If InitializeForCreate fails, we fall into an error path that appears end to when we try to close a file that has, at that point in the error path, an invalid fd.
That then hits:
void ScopedFDCloseTraits::Free(int fd) {
// It's important to crash here.
// There are security implications to not closing a file descriptor
// properly. As file descriptors are "capabilities", keeping them open
// would make the current process keep access to a resource. Much of
// Chrome relies on being able to "drop" such access.

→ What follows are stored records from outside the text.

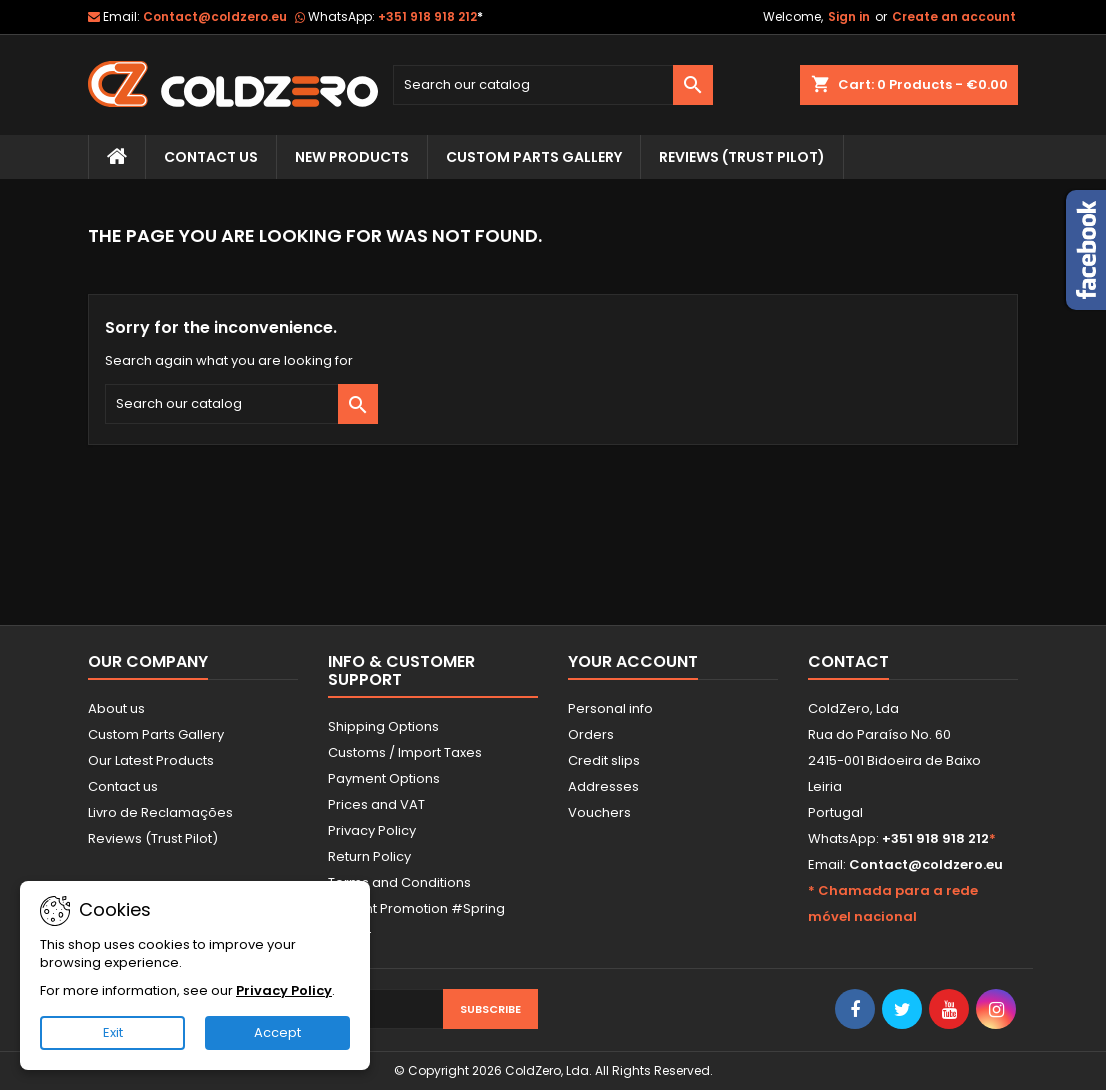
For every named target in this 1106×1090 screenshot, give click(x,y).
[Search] (553, 85)
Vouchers (599, 812)
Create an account (954, 16)
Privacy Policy (372, 830)
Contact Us (211, 157)
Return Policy (369, 856)
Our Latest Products (151, 760)
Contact (848, 661)
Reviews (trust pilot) (742, 157)
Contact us (123, 786)
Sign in (849, 16)
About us (116, 708)
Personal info (610, 708)
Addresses (603, 786)
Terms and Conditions (399, 882)
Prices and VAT (376, 804)
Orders (591, 734)
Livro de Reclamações (160, 812)
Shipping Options (383, 726)
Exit (113, 1032)
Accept (277, 1032)
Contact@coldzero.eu (215, 16)
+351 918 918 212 (430, 16)
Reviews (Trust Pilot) (153, 838)
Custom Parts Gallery (534, 157)
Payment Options (384, 778)
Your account (633, 661)
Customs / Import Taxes (405, 752)
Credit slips (604, 760)
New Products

// It's especially problematic on Linux with the setuid sandbox, where
// a single open directory would bypass the entire security model.
int ret = IGNORE_EINTR(close(fd));
Which then quite intentionally crashes at:
PCHECK(0 == ret);
I am having some difficulty tracking down the exact program flow which is leading to the crash, mostly due to lack of debugging symbols, and the build process already being a nightmare on my system.
But if there is anything at all that I can do to help narrow things down, I'll be happy to try.